╭──

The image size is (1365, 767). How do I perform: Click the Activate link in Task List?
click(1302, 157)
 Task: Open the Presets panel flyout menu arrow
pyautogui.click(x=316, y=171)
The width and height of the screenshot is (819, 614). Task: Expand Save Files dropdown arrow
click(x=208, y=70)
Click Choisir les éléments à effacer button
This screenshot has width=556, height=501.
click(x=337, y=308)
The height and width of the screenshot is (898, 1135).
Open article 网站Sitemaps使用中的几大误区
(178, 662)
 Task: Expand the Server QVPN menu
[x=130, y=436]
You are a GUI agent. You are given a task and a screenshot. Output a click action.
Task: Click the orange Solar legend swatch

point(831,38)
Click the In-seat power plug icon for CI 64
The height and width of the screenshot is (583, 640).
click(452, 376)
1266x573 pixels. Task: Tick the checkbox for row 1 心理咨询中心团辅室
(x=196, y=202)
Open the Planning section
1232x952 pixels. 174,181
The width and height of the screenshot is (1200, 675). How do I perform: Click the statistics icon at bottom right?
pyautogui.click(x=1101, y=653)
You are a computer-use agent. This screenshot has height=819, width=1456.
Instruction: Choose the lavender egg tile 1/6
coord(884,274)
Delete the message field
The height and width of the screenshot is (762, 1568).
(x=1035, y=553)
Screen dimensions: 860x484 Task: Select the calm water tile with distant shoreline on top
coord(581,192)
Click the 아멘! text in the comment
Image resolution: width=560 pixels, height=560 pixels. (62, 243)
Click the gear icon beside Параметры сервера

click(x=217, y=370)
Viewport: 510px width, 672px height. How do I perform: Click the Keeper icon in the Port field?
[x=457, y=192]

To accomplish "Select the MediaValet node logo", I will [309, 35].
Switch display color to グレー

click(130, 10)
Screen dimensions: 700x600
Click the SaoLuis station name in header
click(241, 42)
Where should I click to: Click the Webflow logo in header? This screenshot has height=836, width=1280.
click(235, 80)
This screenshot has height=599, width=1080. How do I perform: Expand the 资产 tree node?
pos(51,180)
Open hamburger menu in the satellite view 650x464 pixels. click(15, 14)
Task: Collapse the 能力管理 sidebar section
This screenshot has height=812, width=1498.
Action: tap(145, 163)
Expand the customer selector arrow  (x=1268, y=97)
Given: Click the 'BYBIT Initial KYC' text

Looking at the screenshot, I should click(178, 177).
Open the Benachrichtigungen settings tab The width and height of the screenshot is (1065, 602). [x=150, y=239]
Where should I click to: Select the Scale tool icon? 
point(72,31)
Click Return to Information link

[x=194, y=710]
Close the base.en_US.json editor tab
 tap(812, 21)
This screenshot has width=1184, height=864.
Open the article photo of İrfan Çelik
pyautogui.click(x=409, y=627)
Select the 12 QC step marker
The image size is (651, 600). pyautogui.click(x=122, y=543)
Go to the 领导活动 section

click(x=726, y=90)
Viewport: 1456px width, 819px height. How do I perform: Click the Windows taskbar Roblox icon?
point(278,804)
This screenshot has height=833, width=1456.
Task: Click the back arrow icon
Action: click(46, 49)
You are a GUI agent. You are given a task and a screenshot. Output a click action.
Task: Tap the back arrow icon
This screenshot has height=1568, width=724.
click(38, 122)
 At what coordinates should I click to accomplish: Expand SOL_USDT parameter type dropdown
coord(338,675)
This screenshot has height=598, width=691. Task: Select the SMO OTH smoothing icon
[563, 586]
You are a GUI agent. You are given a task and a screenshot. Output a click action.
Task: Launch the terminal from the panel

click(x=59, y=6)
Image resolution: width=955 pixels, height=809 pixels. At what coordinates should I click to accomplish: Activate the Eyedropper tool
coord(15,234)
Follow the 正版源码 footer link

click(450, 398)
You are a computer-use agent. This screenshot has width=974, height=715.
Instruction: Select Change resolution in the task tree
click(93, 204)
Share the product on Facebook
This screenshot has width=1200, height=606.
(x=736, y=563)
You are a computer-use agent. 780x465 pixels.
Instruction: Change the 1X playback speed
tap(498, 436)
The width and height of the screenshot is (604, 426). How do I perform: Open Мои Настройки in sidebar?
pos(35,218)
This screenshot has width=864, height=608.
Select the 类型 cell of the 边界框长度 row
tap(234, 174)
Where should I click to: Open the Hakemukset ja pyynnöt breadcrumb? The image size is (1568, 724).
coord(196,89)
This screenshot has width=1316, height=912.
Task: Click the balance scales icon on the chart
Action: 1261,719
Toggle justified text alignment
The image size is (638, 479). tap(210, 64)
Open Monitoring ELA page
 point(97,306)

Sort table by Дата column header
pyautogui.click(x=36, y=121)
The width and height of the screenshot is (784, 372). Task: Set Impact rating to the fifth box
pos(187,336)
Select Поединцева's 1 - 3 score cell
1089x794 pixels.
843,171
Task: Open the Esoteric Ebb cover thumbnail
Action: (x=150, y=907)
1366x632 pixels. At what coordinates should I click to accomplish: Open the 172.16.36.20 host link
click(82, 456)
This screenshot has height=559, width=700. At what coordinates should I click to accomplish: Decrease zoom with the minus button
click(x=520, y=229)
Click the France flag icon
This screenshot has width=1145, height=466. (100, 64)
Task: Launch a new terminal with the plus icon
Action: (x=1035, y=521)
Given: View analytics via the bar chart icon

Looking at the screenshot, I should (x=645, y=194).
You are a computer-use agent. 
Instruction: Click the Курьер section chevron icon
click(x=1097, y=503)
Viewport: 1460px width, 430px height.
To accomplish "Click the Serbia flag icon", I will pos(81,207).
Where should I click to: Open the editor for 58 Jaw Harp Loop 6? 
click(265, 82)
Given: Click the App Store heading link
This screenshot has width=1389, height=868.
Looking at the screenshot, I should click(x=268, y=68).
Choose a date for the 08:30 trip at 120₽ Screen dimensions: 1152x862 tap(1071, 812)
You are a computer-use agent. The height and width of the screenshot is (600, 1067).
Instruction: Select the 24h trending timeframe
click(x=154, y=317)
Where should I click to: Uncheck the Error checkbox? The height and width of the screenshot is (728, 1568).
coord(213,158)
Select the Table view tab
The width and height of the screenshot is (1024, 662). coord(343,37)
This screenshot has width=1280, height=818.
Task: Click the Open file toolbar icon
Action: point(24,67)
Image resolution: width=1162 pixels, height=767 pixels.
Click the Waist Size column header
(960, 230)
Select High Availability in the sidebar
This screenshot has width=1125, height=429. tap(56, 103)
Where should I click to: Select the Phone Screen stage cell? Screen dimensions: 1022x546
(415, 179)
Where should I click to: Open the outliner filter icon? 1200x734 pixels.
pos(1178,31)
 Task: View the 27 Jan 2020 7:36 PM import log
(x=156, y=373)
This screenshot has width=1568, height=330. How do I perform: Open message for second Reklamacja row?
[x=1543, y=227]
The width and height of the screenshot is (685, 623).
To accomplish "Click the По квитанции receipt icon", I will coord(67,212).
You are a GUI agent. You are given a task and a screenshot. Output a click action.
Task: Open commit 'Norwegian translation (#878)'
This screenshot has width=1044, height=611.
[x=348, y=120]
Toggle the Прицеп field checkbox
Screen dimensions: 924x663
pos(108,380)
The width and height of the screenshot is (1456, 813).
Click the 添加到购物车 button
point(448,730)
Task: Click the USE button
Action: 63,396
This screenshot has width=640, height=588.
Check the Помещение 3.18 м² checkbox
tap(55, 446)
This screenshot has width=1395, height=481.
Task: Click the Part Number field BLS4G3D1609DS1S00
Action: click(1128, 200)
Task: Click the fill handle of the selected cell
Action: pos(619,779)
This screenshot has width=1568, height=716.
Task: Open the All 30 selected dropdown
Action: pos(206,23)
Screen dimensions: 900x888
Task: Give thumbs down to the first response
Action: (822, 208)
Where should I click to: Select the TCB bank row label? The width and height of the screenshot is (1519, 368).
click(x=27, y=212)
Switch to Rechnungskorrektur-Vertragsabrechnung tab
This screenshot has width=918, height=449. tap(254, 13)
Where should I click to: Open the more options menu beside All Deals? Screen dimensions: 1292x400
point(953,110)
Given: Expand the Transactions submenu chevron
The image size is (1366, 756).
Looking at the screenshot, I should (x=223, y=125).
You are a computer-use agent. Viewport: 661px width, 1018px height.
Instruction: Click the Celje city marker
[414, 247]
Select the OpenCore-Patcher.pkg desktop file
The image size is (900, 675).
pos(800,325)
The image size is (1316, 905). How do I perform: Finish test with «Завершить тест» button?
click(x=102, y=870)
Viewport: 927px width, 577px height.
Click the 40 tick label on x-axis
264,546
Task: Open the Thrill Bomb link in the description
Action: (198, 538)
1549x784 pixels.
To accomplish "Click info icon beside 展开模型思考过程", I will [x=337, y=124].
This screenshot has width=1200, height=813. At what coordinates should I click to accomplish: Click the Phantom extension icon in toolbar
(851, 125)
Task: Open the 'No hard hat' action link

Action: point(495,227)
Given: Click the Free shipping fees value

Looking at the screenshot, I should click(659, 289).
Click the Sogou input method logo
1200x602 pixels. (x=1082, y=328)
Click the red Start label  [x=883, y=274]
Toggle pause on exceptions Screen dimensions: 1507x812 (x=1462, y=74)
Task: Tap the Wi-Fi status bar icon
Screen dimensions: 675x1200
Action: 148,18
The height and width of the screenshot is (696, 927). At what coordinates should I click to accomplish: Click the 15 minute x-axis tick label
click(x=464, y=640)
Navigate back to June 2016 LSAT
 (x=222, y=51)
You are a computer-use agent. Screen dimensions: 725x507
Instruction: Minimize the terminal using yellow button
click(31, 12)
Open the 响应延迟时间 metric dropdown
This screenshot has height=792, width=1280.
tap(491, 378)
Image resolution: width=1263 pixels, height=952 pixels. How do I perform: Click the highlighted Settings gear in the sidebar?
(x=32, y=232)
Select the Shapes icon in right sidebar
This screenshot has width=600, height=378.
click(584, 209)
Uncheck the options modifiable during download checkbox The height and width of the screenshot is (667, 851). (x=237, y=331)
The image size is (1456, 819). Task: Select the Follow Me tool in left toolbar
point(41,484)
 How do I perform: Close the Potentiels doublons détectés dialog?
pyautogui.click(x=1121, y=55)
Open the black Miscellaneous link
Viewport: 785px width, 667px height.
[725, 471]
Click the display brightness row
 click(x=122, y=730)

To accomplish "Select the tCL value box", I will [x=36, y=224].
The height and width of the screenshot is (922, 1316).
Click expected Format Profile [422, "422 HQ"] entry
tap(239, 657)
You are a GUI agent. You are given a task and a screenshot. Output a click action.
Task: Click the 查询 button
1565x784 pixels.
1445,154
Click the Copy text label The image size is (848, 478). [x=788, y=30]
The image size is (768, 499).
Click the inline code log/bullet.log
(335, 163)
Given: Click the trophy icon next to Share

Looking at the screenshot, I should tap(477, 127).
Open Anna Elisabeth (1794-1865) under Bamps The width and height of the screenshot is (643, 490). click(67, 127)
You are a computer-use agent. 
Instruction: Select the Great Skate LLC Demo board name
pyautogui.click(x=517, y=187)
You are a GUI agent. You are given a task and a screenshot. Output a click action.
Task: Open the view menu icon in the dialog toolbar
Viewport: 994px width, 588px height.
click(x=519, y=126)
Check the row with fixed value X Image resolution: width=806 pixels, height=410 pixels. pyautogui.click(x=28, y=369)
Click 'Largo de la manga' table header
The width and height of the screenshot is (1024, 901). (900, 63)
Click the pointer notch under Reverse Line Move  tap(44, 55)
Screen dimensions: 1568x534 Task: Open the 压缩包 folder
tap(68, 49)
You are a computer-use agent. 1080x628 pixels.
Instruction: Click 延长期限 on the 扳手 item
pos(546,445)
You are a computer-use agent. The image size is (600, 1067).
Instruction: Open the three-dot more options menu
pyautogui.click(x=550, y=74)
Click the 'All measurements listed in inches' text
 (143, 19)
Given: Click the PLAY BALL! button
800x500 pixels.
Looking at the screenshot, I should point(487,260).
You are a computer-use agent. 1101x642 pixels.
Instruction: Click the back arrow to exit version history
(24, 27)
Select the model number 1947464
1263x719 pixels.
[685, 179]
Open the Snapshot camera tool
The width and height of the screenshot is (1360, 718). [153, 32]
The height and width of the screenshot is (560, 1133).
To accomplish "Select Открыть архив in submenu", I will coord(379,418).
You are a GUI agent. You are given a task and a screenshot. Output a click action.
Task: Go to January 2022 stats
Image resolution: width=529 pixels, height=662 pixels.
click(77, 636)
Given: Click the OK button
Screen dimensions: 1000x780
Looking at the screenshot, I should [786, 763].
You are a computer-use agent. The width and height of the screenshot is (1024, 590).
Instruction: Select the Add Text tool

╰──

Action item: Output should match, line for line, the stretch of the material above from the line holding "This screenshot has height=792, width=1280." through the line holding "Open the black Miscellaneous link".

Result:
This screenshot has height=792, width=1280.
tap(491, 378)
Image resolution: width=1263 pixels, height=952 pixels. How do I perform: Click the highlighted Settings gear in the sidebar?
(x=32, y=232)
Select the Shapes icon in right sidebar
This screenshot has width=600, height=378.
click(584, 209)
Uncheck the options modifiable during download checkbox The height and width of the screenshot is (667, 851). (x=237, y=331)
The image size is (1456, 819). Task: Select the Follow Me tool in left toolbar
point(41,484)
 How do I perform: Close the Potentiels doublons détectés dialog?
pyautogui.click(x=1121, y=55)
Open the black Miscellaneous link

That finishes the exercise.